§ Provided text
*** Begin section ***

Generative AI (GenAI) is a type of artificial intelligence that produces content such as text, images, or music. GenAI does not actually understand the content it produces. Instead, it makes predictions about the relationships between words, images, and sounds.
GenAI is trained on datasets, called large language models, that allow it to know how grammar, vocabulary, and style contribute to text. It mimics the language structures learned from the data to create coherent sentences.
Machine learning makes it possible for computers to learn from large datasets without being explicitly programmed to do so. This means that performance is continually improved through more data exposure.
Uses |
Tool |
---|---|
Translation |
Useful for primary and secondary sources, translate into or out of English for best results ChatPDF: upload PDF, limited to 2 PDFs a day at 120 pages each ChatGPT: copy and paste text, limited to 4,000 tokens |
Searching for scholarly articles |
Semantic scholar: use author, title, or DOI for searching; English-language focused; narrow book coverage; patents not included Consensus: use question form for searching; only includes open access empirical/peer-reviewed research; science and social science focused ChatGPT: refines a research question, determines subject terms, and suggests related terms; not suitable for finding actual publications Elicit: Organizes sources by selected variable, summarizes findings, and provides key findings, the depth of the search suggests it might be helpful for systematic reviews/meta-analyses Undermind: refines a research question and matches that question to sources, breaks sources up into categories, and provides a timeline and citation network, the depth of the search suggests it might be helpful for systematic reviews/meta-analyses |
Citation tracing for literature reviews |
Connected Papers: only includes articles Research Rabbit: only includes articles; sources mostly from academic journals |
Ideation & Keywords |
ChatGPT: create prompts for subtopics, organize/outline a paper, and brainstorm open data sources; request keywords and boolean search strings related to a specific research question; not suitable for producing citations; all content input into ChatGPT becomes useable by OpenAI Elicit: suggests key concepts for topics based on scholarship found in search |
Comprehension |
ChatPDF: only a paragraph or two is referred to for the answer Consensus: provides study snapshots with population, sample size, methods, and outcomes; synthesize feature provides summary of all results and offers consensus graph |
Lack of transparency and bias with datasets
Large language models (LLMs) are trained on a wide variety of datasets and aren't always transparent on which datasets are included and excluded. As a researcher, it is important to continuously critique the quality of generated content for bias and inclusivity.

*** End section ***

[Items from a dataset]

*** Begin section ***

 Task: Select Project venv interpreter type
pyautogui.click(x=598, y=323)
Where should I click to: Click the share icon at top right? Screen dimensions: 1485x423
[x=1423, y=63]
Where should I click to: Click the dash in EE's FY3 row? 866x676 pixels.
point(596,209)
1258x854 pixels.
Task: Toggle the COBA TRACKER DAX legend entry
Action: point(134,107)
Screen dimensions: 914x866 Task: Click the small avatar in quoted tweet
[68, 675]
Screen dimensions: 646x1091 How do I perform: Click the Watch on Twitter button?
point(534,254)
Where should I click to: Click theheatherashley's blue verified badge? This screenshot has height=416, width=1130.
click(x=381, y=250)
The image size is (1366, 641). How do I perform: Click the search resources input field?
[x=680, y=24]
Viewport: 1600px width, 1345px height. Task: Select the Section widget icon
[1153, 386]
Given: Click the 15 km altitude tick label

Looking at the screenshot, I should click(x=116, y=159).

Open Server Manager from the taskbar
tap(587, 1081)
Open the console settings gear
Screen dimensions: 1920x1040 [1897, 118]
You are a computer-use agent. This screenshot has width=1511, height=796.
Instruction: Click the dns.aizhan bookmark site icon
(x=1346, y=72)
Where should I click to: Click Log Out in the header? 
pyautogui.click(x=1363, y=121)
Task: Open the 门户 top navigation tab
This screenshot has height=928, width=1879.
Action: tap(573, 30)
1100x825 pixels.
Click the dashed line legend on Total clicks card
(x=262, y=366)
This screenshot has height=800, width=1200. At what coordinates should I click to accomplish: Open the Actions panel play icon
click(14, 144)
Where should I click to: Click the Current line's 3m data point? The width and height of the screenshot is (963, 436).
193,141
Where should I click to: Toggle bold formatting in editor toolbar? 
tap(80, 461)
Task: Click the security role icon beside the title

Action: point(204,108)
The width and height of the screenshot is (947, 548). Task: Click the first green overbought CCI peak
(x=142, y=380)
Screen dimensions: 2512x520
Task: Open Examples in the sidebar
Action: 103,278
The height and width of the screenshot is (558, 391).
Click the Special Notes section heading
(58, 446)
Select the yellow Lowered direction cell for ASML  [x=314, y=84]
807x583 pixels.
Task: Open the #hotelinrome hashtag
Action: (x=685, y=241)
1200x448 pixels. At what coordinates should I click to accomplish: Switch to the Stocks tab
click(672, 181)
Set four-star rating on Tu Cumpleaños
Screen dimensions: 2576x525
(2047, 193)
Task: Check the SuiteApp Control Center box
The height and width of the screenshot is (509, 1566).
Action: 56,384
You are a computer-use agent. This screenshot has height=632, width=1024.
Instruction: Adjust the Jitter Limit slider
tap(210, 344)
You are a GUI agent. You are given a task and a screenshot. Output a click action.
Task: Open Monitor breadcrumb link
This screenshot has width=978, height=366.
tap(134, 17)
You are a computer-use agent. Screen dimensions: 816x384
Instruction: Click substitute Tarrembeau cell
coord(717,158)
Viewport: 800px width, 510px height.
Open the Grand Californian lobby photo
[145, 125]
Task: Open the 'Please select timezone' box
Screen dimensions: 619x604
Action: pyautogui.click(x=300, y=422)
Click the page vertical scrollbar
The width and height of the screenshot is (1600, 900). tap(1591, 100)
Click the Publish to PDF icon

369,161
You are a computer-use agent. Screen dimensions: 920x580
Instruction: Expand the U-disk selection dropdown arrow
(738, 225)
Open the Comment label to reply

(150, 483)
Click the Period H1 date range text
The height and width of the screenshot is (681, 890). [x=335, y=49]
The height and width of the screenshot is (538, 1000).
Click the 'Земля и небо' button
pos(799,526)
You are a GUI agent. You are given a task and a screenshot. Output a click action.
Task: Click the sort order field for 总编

*** End section ***

§ Things to do
1 – Please list every use named in the table of the generative AI text.
2 – Translate this sentence from the generative AI text into Spanish: "Machine learning makes it possible for computers to learn from large datasets without being explicitly programmed to do so."

§ Solutions in order
1 –
Translation
Searching for scholarly articles
Citation tracing for literature reviews
Ideation & Keywords
Comprehension

2 – El aprendizaje automático hace posible que las computadoras aprendan de grandes conjuntos de datos sin estar programadas explícitamente para ello.